Suddenly, Rows Can Now Have Meaning

We all know about ChatGPT. It’s profoundly expanding the possibility of creating some very smart systems. Pervasive and near-free access to LLMs (large language models) inch us closer to AGI (artificial general intelligence), which can be applied to apps and data in several ways.

Airtable, of course, is readily able to enjoy the benefits that services such as OpenAI provide to developers. Integrating the power of LLMs for text and code completion is almost trivial. These are magical capabilities, but they aren’t the only capabilities.

Most AI experts and analysts agree - AI will become pervasive in all solutions, and the ones that create the greatest customer value will blend application data, user context, and LLMs to create extremely relevant and powerful outcomes.

Rows That Have Meaning

Airtable search is not a pleasant experience at all. The findability of discrete records in a table is terrible. Locating key data across multiple tables and bases is almost impossible. I have explored this challenge with several clients, and I’m kinda thrilled to say all of that work is now obsolete. This paper needs to be burned.

Imagine if we could quickly capture the meaning of a row.

LLM embeddings make this possible. Embeddings are vectors, a fancy term for complex numeric tuples or arrays. It’s possible to get a vector for an Airtable record. The vector is a formidable representation of meaning because it is derived by associating your data with all the vectors in an LLM.

By building a simple string of key field values in a table row and using that to determine its word vectors within a model such as OpenAI’s text-embedding-ada-002 LLM, you will know the meaning of that row. But to make this approach into a solution, you need a few more pieces of machinery; a vector datastore.

Vector databases (like Pinecone and Weaviate) have been around for a while. Still, you’ll soon hear a lot more about them because they are necessary to store the natural language essence of any information.

Opinion: If Airtable were on its game, it would already have a vector data store baked into its architecture, but sadly, I predict it will try to solve the search and findability crisis with a Lucene-like architecture that I said should now be burned.

I’m using Airtable data, vectors, and LLMs like this. It’s a bold and profoundly powerful experience when users can employ natural language to locate their own information. Or to discover related information without describing relationships through linked records.

4 Likes

Is this a solution that you have built and is working right now today? Finding information with natural language across multiple tables? :exploding_head:

The concept of vector databases has also just blow my mind…

Yeah, in production since late 2022.

Yeah, if two records from two different tables have similar vectors, they will score well when you vectorize a common natural language reference and perform a vector query. The vector store doesn’t care that two records are from two different tables or even different tables in different bases. Given a vector query like "show me records about client (x), It has pointers to client (x) and meta values that identify each source with base, table, and record IDs.

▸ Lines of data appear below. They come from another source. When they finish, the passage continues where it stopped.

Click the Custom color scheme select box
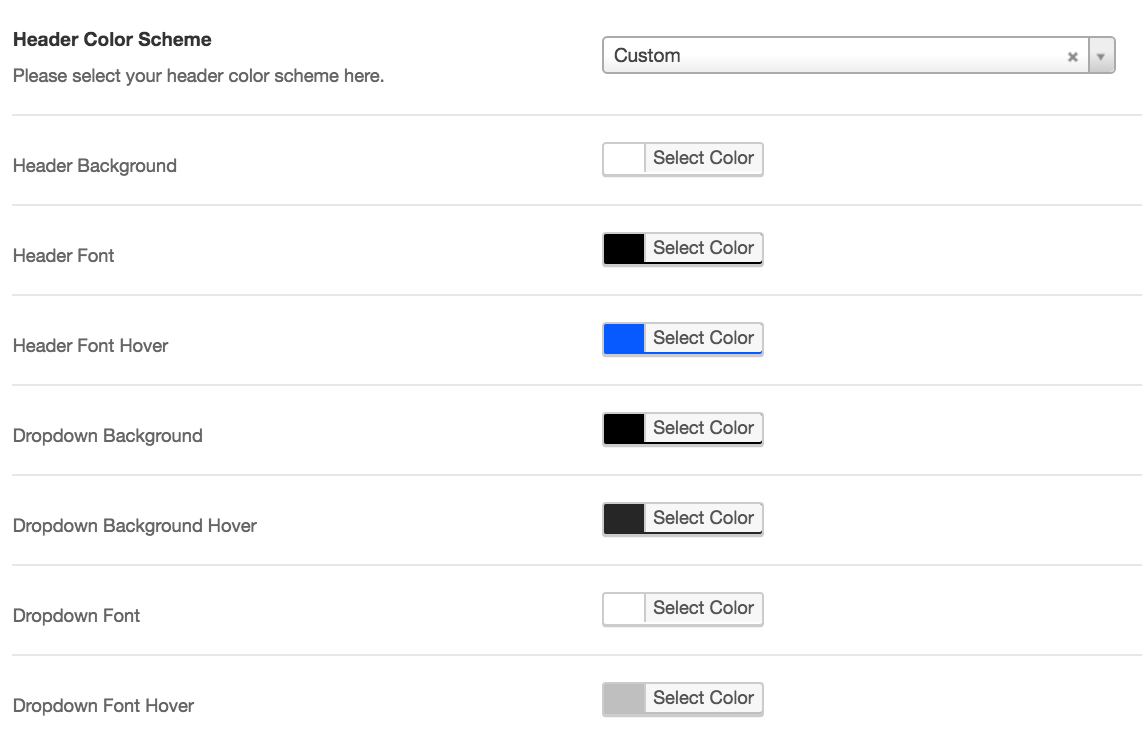This screenshot has height=744, width=1142. [x=859, y=55]
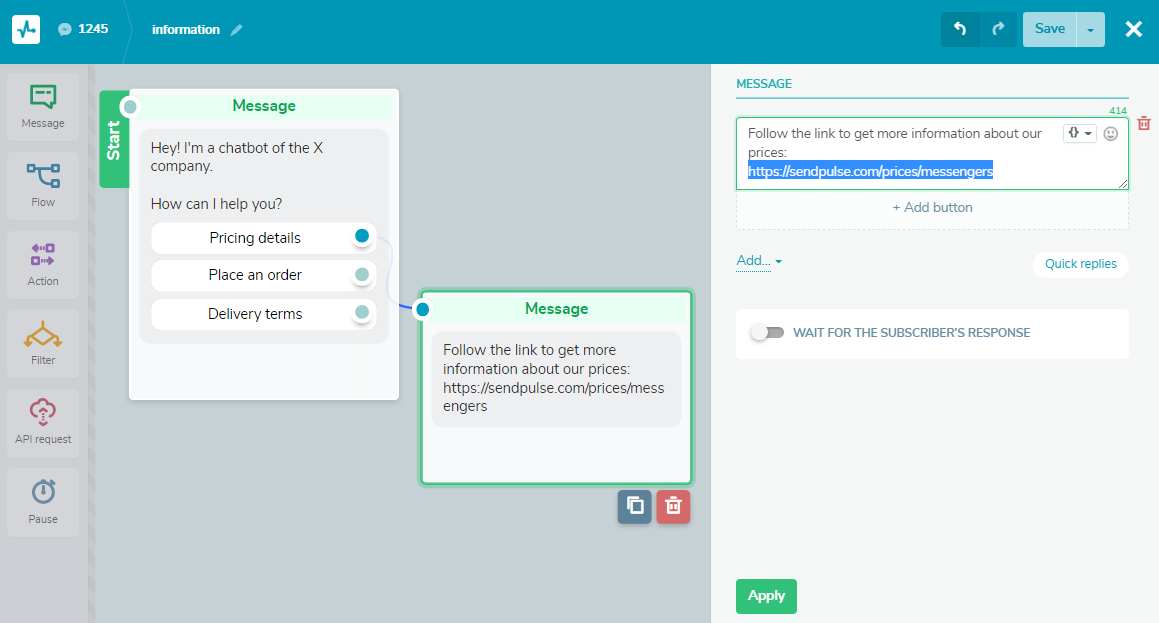Image resolution: width=1159 pixels, height=623 pixels.
Task: Select the Action element in the sidebar
Action: tap(42, 263)
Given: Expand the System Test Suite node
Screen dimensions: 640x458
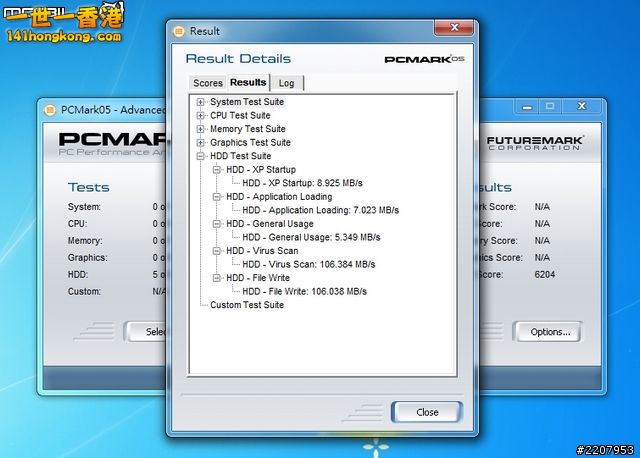Looking at the screenshot, I should point(201,102).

You sound like you’ve already applied this into your bases, do you have some concrete example where search was used, and was more efficient? I’m curious!

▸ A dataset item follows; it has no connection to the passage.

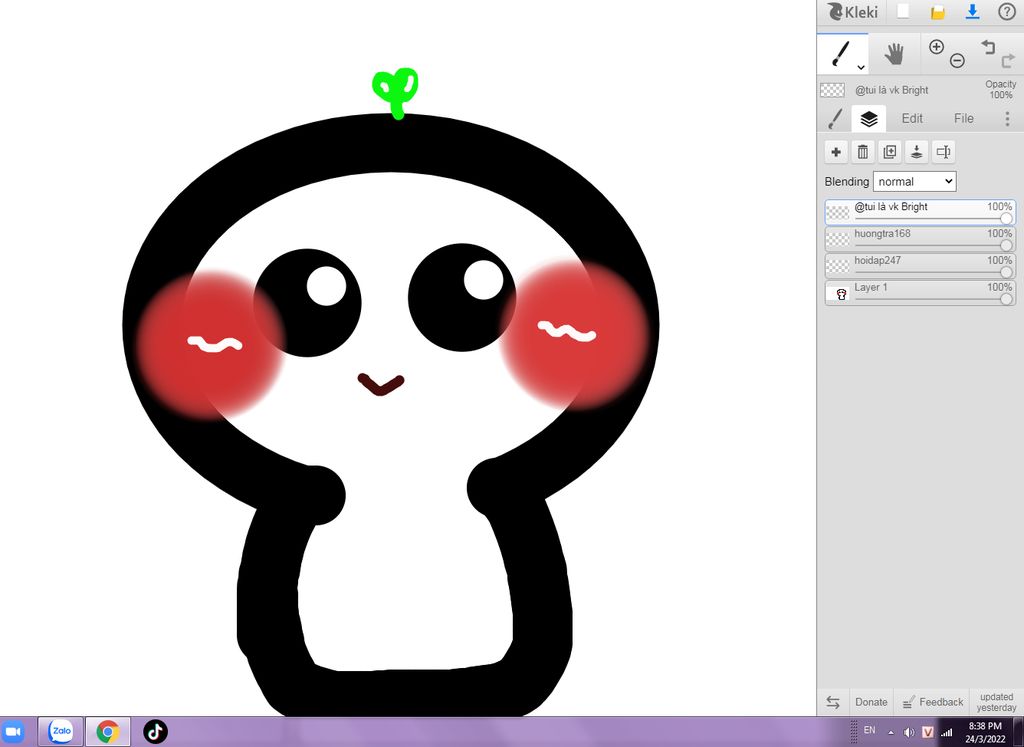1024x747 pixels.
Task: Select the Hand pan tool
Action: coord(893,53)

Yes. Just three bases so far.

No. Not without breaching NDAs. But, let’s be clear, you don’t have to be good at search to be more efficient than Airtable’s current search feature. Here’s as concrete as I can get.

Imagine a record contains four fields with these exact terms:

  1. I-15 @ Sahara (option list)
  2. daily count (option list)
  3. northbound (option list)
  4. 2023-03-13 (date selector)

And my search query is:

Show me today’s volume for Interstate 15 north.

It will link me to that exact record. How does it do this? Simple - with word vectors. The record itself was automatically vectorized in the vector database when it was last changed. The query was vectorized when it was asked. The query’s vectors were compared with all the vectors in the vector database, and the top scores were presented to me much the way Google search does. The record I sought had the highest score, and the inference was 86% confidence.

This approach sidesteps full-text and wildcard searches by adding inferred similarities that are impossible with inverted index architectures. This is why Google’s search business is at risk and why embeddings will likely put a big dent in findability across many apps.

2 Likes

Makes me feel like AI will change the web interface too. We don’t need web-pages for people to read and search. They have been designed for people to look at them. And we don’t need directories with search results like Google. Alta Vista baby. We just want the one answer (okay, maybe 3 top choices). You are probably very much right with today’s advertisement based search business advertisement based model will be gone and this is giving Google shivers.

This is correct. We live in a world that started with paper (~5,000BC), and despite many attempts to stop killing trees to make paper, we still consume more paper every year. But we are a digital species now, and the web reflects our apparent affinity for reading words.

Much like the web, roadways have been designed for humans with eyes. We use signage, curbs, and lane indicators to navigate much the way we use words to navigate the web. When cars reach full self-driving capability, will we rip up the roads? Um, no.

When AGI can extract almost everything we need from the web, will we dismantle it?